#### Given problem
Copy out the stretch of lines from the one containing "Given: Click the 1X odds 1.06 for Nantes fact" through the one containing "Looking at the screenshot, I should [325, 7].", reproducing each line verbatim, both ends included.

## begin

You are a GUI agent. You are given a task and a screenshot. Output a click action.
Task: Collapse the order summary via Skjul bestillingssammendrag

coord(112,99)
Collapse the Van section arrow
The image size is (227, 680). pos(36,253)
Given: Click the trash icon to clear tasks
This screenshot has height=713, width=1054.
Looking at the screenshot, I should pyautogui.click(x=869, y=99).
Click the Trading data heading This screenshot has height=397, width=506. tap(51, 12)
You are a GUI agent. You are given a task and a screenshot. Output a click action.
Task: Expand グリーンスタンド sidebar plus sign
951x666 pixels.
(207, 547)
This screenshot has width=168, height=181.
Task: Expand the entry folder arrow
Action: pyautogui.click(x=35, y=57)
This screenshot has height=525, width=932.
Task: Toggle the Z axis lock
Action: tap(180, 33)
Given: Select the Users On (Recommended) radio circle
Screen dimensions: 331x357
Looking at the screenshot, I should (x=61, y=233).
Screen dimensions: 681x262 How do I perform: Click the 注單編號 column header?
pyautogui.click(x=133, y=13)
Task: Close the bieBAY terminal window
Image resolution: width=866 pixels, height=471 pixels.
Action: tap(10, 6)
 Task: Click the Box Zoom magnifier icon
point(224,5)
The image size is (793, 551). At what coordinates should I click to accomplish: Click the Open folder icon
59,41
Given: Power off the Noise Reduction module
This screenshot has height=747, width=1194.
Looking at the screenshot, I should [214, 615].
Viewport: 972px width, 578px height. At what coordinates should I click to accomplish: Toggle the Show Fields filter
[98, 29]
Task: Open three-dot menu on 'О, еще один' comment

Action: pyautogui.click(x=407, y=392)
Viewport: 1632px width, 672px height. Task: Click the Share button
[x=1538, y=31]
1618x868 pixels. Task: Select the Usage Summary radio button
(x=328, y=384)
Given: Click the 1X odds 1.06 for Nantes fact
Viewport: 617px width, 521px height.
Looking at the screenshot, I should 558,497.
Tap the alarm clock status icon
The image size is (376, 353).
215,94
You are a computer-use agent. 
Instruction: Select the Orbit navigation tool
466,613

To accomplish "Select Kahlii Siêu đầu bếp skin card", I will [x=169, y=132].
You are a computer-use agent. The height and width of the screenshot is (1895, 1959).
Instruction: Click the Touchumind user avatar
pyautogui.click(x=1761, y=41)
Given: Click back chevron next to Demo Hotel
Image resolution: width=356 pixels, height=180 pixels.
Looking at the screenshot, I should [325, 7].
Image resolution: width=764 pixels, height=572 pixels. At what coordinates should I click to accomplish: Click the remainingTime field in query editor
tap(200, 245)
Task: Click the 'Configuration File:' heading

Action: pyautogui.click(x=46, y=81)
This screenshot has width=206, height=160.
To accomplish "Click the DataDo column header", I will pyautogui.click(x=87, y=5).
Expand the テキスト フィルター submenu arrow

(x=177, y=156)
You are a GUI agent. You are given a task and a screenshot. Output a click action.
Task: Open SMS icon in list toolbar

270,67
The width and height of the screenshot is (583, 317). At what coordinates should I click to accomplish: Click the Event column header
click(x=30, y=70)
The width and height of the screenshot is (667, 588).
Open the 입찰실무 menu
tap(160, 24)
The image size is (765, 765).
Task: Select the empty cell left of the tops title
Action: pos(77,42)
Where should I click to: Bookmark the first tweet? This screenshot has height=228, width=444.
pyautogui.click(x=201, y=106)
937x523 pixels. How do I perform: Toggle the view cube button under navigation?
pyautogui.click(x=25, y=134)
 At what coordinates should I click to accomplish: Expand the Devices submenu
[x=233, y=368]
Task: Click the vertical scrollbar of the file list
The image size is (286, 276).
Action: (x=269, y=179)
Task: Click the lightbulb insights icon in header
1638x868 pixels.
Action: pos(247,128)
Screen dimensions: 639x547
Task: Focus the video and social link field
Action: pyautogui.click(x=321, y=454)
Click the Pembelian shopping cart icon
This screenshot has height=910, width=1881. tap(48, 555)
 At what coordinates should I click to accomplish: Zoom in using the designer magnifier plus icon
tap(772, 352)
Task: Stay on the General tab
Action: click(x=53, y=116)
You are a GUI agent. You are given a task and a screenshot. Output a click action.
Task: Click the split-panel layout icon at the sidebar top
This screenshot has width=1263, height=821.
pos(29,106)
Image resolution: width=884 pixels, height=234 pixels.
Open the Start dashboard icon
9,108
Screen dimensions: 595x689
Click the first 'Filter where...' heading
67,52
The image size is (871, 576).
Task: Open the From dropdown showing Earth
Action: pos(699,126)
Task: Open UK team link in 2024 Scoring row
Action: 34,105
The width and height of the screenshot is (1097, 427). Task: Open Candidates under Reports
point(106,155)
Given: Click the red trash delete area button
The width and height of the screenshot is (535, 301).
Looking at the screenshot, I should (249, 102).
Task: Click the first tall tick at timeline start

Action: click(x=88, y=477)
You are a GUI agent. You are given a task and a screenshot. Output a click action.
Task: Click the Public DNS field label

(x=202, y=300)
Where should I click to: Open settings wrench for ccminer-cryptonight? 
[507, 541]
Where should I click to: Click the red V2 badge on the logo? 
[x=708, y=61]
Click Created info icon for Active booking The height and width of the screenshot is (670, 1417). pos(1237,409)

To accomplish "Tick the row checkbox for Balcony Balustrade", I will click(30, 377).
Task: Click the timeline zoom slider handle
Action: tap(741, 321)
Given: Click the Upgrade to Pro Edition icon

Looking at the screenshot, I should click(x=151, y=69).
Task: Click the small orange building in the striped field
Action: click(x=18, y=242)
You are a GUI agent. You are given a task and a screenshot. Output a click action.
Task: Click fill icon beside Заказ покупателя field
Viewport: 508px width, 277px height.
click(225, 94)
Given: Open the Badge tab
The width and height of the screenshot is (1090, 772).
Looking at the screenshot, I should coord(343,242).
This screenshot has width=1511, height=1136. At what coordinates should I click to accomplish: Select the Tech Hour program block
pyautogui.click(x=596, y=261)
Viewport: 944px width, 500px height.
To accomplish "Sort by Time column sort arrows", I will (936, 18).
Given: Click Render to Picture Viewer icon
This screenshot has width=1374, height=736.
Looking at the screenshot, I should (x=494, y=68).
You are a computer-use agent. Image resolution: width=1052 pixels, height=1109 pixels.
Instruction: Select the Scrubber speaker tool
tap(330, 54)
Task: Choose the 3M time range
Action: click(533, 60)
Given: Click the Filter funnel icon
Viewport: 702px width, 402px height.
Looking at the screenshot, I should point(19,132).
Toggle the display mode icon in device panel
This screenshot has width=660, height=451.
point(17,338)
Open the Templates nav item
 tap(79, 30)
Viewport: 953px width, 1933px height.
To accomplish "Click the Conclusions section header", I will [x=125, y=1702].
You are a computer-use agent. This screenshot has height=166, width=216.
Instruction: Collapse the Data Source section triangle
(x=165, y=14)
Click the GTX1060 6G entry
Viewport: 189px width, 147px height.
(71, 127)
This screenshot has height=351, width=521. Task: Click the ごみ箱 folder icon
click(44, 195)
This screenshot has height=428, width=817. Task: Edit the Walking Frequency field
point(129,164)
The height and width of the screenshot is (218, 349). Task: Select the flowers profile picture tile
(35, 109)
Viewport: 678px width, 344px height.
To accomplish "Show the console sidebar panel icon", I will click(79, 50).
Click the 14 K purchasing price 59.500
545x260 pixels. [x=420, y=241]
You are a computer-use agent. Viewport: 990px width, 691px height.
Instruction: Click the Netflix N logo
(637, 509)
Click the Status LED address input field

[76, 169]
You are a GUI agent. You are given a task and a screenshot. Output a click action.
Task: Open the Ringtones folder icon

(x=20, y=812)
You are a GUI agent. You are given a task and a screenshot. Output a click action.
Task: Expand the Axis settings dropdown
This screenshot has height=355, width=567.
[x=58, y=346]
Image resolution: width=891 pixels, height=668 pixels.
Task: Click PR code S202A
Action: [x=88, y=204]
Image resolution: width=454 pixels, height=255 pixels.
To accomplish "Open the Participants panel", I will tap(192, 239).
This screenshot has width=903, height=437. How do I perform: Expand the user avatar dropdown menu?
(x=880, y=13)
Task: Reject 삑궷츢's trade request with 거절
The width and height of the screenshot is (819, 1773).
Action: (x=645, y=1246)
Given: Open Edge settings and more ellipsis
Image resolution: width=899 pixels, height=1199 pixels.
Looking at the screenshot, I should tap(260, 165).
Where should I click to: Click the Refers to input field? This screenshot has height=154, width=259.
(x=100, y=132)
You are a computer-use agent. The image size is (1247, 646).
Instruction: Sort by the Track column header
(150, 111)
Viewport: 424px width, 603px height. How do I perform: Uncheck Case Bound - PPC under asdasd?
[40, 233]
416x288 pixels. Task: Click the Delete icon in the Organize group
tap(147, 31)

## end

#### Right answer
Given: Click the 1X odds 1.06 for Nantes fact
Viewport: 617px width, 521px height.
Looking at the screenshot, I should 558,497.
Tap the alarm clock status icon
The image size is (376, 353).
215,94
You are a computer-use agent. 
Instruction: Select the Orbit navigation tool
466,613

To accomplish "Select Kahlii Siêu đầu bếp skin card", I will [x=169, y=132].
You are a computer-use agent. The height and width of the screenshot is (1895, 1959).
Instruction: Click the Touchumind user avatar
pyautogui.click(x=1761, y=41)
Given: Click back chevron next to Demo Hotel
Image resolution: width=356 pixels, height=180 pixels.
Looking at the screenshot, I should [325, 7].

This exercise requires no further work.